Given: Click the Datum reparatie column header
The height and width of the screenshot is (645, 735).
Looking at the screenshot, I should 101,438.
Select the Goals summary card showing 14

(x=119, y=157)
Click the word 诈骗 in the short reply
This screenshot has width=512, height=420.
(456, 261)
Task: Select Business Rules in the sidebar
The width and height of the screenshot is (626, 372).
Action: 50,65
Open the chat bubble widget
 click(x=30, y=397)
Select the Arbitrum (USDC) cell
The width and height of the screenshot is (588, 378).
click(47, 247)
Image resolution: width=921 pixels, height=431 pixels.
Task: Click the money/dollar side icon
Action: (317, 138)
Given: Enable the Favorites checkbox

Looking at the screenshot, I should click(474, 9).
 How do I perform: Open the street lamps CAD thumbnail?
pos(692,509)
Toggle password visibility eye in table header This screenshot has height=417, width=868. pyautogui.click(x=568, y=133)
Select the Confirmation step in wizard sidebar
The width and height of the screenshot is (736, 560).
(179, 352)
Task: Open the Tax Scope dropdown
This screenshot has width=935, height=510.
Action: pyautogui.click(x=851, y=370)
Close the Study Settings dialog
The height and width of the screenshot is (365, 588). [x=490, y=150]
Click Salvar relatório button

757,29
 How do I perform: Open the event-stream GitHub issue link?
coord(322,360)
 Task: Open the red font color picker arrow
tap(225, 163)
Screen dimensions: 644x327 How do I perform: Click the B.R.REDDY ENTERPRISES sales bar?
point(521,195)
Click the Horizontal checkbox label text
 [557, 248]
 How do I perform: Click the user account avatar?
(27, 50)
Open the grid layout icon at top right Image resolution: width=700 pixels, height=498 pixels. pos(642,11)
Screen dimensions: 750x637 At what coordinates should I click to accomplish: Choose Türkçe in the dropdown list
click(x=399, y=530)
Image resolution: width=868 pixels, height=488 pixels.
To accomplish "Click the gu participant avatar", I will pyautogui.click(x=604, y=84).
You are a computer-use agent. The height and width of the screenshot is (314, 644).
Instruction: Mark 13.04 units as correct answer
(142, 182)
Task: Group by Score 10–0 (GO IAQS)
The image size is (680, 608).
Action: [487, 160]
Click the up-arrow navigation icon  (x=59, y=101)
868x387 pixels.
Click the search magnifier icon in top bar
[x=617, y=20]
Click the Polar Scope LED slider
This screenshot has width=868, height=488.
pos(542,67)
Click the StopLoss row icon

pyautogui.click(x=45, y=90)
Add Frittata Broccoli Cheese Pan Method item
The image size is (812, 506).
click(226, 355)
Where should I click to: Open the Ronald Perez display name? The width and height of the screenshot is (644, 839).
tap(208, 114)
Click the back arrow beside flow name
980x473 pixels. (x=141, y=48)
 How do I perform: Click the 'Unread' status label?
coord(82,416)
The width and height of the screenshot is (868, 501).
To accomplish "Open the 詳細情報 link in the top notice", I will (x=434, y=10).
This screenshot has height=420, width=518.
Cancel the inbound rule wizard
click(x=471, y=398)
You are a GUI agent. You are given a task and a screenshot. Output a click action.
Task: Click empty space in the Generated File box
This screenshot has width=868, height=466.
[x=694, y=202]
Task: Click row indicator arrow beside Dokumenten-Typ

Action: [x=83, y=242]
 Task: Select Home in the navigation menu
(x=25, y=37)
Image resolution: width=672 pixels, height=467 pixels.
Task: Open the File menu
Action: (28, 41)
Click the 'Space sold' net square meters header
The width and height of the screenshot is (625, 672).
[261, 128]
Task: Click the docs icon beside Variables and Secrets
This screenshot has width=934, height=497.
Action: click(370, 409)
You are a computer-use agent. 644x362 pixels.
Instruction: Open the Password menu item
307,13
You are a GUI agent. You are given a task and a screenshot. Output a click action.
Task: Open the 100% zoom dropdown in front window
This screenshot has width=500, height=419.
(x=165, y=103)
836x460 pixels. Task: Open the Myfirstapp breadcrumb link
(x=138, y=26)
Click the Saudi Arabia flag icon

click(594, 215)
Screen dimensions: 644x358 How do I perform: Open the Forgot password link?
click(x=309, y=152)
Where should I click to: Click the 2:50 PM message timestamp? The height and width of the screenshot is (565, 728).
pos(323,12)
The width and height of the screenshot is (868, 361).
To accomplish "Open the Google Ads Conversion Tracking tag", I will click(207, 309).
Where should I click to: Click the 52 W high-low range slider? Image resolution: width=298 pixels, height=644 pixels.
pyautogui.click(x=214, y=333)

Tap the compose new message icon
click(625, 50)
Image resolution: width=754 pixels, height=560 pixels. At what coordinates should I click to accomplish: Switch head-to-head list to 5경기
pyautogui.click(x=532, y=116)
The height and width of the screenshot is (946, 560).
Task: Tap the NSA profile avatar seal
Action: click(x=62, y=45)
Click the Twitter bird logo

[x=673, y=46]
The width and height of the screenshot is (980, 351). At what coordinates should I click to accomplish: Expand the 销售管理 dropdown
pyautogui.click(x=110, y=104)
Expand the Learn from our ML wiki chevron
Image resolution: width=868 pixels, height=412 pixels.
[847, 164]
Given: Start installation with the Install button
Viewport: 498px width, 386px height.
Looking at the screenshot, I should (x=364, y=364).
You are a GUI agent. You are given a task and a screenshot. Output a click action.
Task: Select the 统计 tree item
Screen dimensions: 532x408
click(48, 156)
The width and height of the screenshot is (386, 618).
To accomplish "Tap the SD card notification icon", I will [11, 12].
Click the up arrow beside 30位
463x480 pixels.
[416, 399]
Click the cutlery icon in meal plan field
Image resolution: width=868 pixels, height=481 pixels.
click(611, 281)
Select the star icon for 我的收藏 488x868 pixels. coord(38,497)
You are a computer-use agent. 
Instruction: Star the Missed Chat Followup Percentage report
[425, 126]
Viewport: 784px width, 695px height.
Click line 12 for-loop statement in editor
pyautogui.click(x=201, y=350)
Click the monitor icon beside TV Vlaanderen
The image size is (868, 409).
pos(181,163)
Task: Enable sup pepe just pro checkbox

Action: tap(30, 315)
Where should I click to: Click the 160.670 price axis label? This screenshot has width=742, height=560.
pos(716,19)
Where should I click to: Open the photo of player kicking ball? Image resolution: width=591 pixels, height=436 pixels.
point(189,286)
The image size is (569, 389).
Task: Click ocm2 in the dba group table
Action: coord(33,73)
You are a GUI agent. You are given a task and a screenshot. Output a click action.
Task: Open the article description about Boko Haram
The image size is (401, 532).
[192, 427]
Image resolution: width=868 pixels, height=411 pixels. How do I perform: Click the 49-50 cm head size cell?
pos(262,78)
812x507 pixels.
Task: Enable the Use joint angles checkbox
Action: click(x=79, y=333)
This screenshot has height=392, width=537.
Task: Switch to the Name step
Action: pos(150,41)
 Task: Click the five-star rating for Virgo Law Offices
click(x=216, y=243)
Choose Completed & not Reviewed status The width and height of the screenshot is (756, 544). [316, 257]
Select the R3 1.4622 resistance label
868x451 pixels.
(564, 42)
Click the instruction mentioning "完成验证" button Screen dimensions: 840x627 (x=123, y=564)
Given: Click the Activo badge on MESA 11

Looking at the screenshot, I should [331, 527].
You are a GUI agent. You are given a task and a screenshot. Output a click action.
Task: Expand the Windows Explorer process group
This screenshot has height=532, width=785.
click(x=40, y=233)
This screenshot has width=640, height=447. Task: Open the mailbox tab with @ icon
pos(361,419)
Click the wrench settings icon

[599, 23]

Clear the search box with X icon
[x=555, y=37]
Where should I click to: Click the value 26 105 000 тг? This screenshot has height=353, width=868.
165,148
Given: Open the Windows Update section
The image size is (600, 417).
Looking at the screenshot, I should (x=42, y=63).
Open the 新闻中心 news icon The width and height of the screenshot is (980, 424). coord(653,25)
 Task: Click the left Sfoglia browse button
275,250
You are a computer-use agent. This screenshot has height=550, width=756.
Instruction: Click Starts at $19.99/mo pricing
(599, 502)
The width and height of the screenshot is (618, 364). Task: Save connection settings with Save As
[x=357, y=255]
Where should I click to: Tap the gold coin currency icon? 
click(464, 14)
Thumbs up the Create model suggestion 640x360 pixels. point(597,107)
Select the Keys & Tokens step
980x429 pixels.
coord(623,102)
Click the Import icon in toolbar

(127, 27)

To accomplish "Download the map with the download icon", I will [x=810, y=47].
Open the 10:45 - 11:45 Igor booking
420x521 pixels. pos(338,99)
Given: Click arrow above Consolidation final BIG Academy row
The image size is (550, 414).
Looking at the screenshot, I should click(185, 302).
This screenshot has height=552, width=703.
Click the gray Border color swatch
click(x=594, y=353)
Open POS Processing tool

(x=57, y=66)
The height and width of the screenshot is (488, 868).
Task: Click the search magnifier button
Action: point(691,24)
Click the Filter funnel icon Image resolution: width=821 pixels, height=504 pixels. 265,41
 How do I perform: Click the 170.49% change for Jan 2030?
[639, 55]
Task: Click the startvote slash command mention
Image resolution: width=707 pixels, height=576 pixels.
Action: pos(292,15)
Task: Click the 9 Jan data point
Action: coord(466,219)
────
THE PROBLEM:
Say how many lines of the entries above include the word "computer", giving the number alone.

ANSWER SECTION:
4